Reuters: As attacks grow, EU mulls banking stress tests for cyber risks

23 January 2017

The European Union is considering testing banks' defences against cyber attacks, EU officials and sources said, as concerns grow about the industry's vulnerability to hacking.

Cyber attacks against banks have increased in numbers and sophistication in recent years, with criminals finding new ways to target banks beyond trying to illicitly obtain details of their customers' online accounts. Last February $81 million was taken from the Bangladesh central bank when hackers broke into its system and gained access to the SWIFT international transactions network.

Global regulators have tightened security requirements for banks after that giant cyber fraud, one of the biggest in history, and in some countries have carried out checks on lenders' security systems.

Banks "are struggling to demonstrate their ability to cope with the rising threat of intruders gaining unauthorized access to their critical systems and data," a report of the European Banking Authority (EBA) warned in December.

The next step from European regulators to boost security could be an EU-wide stress test.

The European executive commission is assessing additional initiatives to counter cyber attacks, a commission official said. "These include cyber-threat information sharing or penetration and resilience testing of systems."

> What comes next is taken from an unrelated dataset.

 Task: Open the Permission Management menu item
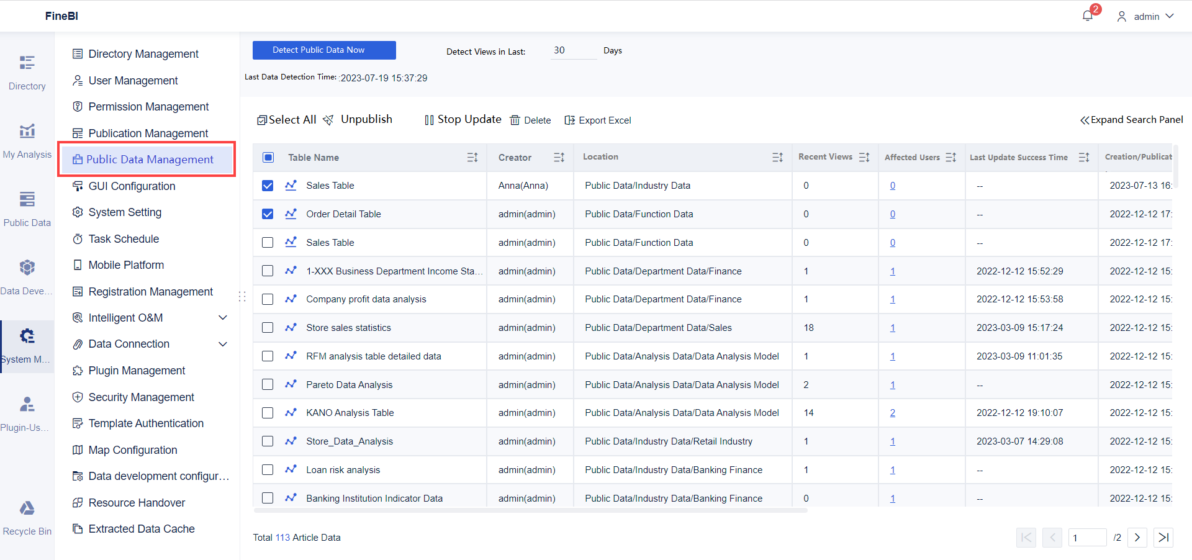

The European Central Bank announced last year it would set up a database to register incidents of cyber crime at commercial banks in the 19-country euro zone. But exchanges of information among national authorities on cyber incidents remains scant.

The Commission is studying whether EU-wide tests would help step up security, a source at the EU executive said. This would be in addition to controls already carried out by national authorities.

EBA, which is in charge of stress-testing the bloc's banks, is expected to detail in summer the checks it intends to conduct in the next exercise planned in mid 2018.